→ EXERCISE DETAILS
Transcribe all the records exactly and omit any images they hold.
BEGIN EXTRACTED DATA
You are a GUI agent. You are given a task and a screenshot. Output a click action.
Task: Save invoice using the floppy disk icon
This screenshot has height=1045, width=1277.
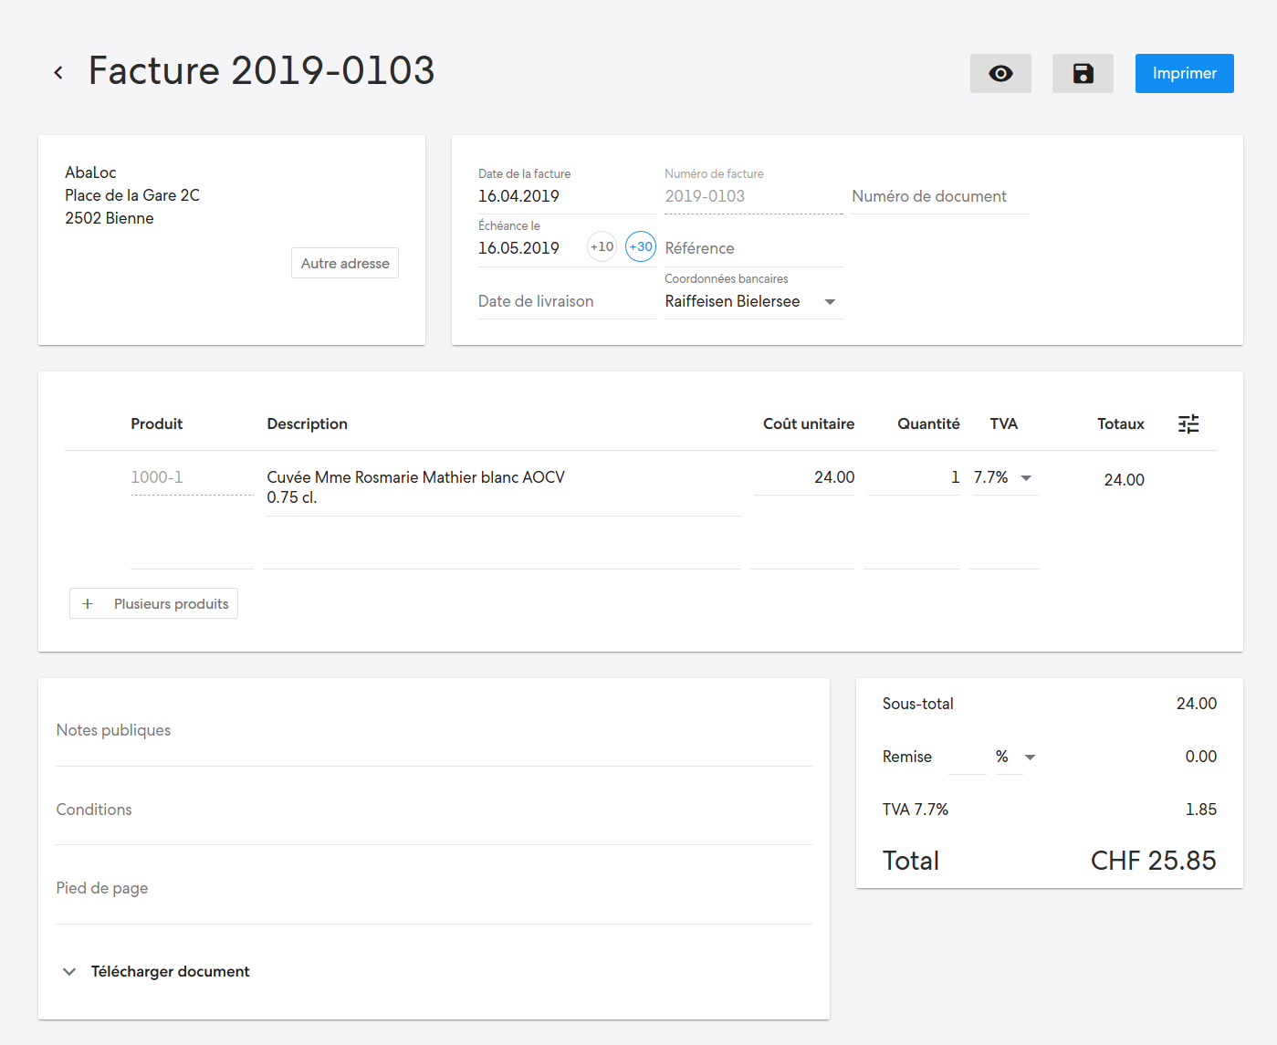(1083, 73)
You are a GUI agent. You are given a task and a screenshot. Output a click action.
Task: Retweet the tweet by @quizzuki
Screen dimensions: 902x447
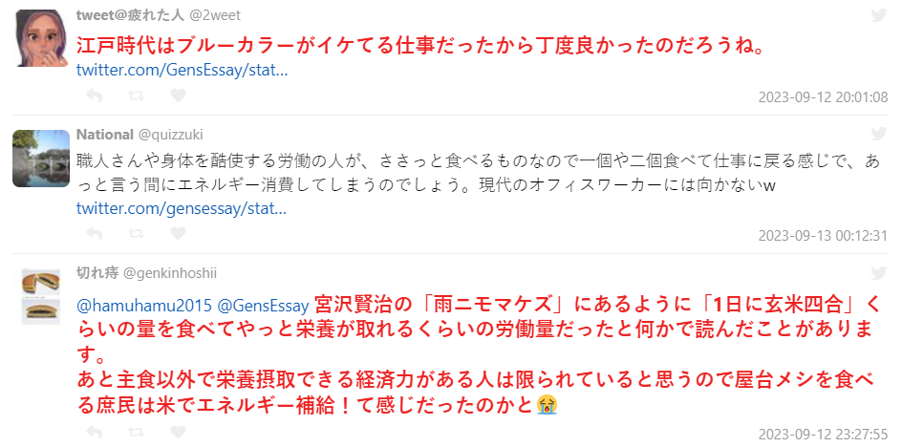136,233

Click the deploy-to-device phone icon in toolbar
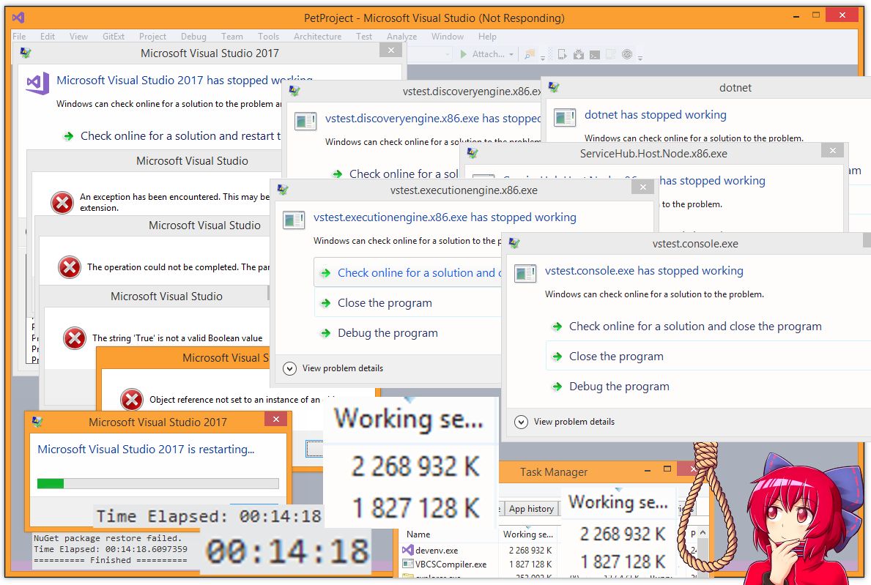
END EXTRACTED DATA
→ EXERCISE OUTPUT
You are a GUI agent. You are given a task and a screenshot. Output a click action.
Task: Save invoice using the floppy disk icon
This screenshot has height=1045, width=1277.
(1083, 73)
You are a GUI agent. You are given a task and a screenshot. Output a click action.
Task: Retweet the tweet by @quizzuki
Screen dimensions: 902x447
136,233

Click the deploy-to-device phone icon in toolbar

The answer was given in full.